Dates read: June 25-27, 2016

Rating: 5/10

I can't remember the first time I really thought about what happens to us after we die, but I do remember that it kept me up all night. My very first existential crisis. I started wondering where "I" go when my body stops. Do I just disappear? Does some aspect of me survive somehow? How do I know how it all ends (the story of the people I love, the story of the world)? Religion answers most of those anxiety-producing questions for people of faith, but I'm not religious. So I just have anxiety.
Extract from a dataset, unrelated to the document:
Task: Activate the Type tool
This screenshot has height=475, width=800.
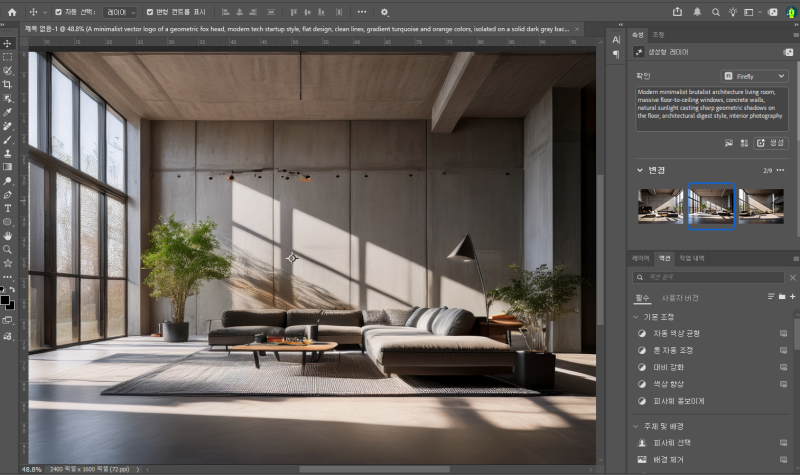Action: (7, 208)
Life, and death, and life after death are at the heart of Don DeLillo's Zero K. I'd never read DeLillo before, but his reputation proceeds him so I was excited to finally do so. The novel focuses on Jeffery Lockhart, who we first meet as he's entering a mysterious facility somewhere in Central Asia called the Convergence. His stepmother Artis is dying, and is choosing to have herself cryogenically frozen so that she can be revived when her body's ills can be cured and her consciousness can be restored. The Convergence is a cult-like space for the super-rich to shuffle off this mortal coil, with art installations, like mannequins in discomfiting poses and banks of TV screens that play footage of disasters on mute, among a maze of smoothly paneled identical rooms. Artis is there thanks to the incredible wealth of Ross Lockhart, Jeffrey's father, with whom he has had a difficult relationship even since Ross walked out on Jeffrey and his mother. Jeffrey is disturbed by his time at the Convergence, and it resonates after he returns to his native New York and tries to resume his normal life, where he's made a practice of detachment: temporary jobs, long-distance girlfriends. We get peeks at Jeffrey's childhood, dominated by memories of his father's departure and the fallout that had on his mother, whose own lonely death also looms large in Jeffrey's psyche. It's left to the reader to try to figure out how much it was his time at Convergence, or his childhood, or a mixture of the two, that plays into Jeffrey's movements towards actually getting closer to his latest girlfriend and her troubled son when he gets back to New York.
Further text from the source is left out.